The Kerner Commission was appointed by President Lyndon B. Johnson in 1967 to investigate the causes of urban uprisings in Detroit, Newark and other American cities in the 1960s. Upon its completion in 1968, the commission report famously stated that America was, “moving towards two societies, one black, one white — separate and unequal.” More than 50 years later, Jelani Cobb says this warning is just as robust today. 

“I think one of the reasons that the Kerner Report was so shocking, was because it called white people on racism … They placed the responsibility of the situation directly on the doorstep of white America.” –Jelani Cobb, author of “The Essential Kerner Commission Report” 


Listen: The lasting legacy of the Kerner Commission.


Guest 

Jelani Cobb is a staff writer for the New Yorker and Ira A. Lipman Professor of Journalism at Columbia University. He’s the editor of “The Essential Kerner Commission Report,” a new re-issue of the report that includes his introduction re-examining its findings in a present-day context. 
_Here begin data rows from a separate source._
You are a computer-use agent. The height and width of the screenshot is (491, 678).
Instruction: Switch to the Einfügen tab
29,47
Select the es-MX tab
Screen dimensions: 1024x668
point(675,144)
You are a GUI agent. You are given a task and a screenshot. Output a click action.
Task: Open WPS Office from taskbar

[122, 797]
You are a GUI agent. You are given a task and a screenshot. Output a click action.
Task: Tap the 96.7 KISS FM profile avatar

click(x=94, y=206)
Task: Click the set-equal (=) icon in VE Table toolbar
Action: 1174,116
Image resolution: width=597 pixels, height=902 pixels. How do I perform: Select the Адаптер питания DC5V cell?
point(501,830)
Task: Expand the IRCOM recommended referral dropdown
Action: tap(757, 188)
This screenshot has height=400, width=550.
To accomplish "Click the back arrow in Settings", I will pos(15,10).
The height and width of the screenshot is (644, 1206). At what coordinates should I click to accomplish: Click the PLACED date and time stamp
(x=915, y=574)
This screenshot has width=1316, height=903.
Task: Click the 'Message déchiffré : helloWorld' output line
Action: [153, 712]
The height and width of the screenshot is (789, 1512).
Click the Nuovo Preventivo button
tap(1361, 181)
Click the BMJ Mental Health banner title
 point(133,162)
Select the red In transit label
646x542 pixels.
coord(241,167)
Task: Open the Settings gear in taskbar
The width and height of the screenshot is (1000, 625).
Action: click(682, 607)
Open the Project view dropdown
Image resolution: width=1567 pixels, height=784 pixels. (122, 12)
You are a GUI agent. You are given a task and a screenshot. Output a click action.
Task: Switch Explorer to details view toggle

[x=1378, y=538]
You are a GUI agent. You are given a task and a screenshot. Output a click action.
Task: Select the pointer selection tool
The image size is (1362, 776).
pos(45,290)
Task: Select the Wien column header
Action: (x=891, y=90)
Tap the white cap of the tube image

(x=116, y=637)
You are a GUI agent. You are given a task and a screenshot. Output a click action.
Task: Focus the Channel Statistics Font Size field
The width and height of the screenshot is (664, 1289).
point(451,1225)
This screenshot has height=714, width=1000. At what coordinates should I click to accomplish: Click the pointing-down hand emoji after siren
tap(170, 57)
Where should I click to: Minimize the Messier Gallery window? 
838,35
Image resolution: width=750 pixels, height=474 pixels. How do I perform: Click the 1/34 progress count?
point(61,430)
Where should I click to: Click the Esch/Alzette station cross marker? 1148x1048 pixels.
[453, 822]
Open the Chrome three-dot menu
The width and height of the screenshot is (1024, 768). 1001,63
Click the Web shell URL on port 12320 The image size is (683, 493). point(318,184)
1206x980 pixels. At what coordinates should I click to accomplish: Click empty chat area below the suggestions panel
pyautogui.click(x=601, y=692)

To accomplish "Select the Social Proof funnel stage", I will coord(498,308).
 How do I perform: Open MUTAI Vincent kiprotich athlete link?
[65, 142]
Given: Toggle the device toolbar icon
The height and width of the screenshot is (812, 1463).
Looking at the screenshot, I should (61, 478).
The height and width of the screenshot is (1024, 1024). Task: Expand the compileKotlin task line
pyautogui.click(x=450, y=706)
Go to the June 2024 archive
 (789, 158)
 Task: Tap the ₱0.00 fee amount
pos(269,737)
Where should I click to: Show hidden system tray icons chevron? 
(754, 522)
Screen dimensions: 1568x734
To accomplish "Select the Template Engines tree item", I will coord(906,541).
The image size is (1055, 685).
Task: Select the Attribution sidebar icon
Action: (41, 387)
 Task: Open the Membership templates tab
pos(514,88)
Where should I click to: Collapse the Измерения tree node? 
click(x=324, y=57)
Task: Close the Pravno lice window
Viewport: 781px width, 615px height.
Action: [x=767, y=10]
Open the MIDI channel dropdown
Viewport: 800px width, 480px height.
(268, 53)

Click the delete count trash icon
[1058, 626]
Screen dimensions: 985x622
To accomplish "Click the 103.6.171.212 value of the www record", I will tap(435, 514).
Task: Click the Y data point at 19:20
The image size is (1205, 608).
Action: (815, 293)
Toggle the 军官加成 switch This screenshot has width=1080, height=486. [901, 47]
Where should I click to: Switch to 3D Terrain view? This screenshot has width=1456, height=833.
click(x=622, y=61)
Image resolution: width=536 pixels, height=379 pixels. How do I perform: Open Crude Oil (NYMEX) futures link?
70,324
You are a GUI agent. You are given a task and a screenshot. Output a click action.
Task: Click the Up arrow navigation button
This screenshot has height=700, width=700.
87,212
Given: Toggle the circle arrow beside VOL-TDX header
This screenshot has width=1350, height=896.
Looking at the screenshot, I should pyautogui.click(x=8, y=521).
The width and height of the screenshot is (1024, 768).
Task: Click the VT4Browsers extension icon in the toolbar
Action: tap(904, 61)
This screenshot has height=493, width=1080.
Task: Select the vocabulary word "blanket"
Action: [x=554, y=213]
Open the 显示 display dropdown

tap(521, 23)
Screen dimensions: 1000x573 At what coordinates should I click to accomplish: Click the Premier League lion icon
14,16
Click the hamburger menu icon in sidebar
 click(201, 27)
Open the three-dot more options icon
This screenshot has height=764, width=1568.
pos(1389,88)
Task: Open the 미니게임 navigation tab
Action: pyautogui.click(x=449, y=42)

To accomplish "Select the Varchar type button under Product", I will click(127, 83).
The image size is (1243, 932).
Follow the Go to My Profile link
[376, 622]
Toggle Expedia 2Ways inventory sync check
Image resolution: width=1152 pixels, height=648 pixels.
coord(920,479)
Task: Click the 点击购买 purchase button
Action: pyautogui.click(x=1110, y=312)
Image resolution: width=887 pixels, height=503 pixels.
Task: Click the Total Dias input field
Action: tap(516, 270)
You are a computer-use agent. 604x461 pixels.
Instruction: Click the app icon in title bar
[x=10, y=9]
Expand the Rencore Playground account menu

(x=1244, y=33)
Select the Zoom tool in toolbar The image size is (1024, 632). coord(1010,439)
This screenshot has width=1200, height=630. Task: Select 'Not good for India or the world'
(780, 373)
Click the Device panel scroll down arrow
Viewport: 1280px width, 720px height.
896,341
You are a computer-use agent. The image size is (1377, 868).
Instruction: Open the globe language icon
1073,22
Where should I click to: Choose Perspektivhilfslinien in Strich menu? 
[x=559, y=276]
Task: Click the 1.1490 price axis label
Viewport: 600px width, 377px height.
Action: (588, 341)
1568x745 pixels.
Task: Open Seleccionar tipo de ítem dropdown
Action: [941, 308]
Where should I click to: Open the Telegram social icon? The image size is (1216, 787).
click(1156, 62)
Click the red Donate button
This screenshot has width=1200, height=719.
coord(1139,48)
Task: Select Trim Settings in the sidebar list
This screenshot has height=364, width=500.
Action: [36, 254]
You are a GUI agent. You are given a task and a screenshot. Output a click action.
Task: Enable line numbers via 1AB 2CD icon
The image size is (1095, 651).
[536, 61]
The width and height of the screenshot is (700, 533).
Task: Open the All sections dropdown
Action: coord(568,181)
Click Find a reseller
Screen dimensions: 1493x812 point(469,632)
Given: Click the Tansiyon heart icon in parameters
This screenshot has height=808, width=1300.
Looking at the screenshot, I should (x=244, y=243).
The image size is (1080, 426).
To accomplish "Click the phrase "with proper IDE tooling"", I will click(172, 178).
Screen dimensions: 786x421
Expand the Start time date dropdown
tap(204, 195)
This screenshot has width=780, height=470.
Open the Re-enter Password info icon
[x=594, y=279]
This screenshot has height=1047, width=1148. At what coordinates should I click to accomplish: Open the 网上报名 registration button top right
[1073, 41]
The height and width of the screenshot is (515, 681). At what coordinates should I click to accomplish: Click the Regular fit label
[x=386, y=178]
Cobb says the Kerner Commission examined major urban crises prompted by the decades-long mass disinvestment of cities. “After [World War II] people started to get opportunities in suburbia, they built highways,” he says. “There was an opportunity hoarding that turned cities into a reservoir of disadvantaged and forgotten people.” Cobb says the commission suggested a major source of urban violence was the institutionalized racism of white America. “I think one of the reasons that the Kerner report was so shocking, was because it called white people on racism … They placed the responsibility of the situation directly on the doorstep of white America.” 

He says in today’s context, the Kerner Commission is valuable for its study of policing and other systemically prejudiced American institutions. “The police are the only ones that physically touch you … the violence of poor housing and low-quality education … all of those things are abstract. But the actual violence we see [with the police] … that is concrete.”

Cobb says it’s important to revisit the Kerner Report because it highlights the historic inequities purposefully embedded in our society, which can’t simply go away with time. “We can have all the policies about prosecution of police for criminal conduct or excessive use of force … but unless you have grand juries that are willing to hand down indictments, those laws don’t matter.”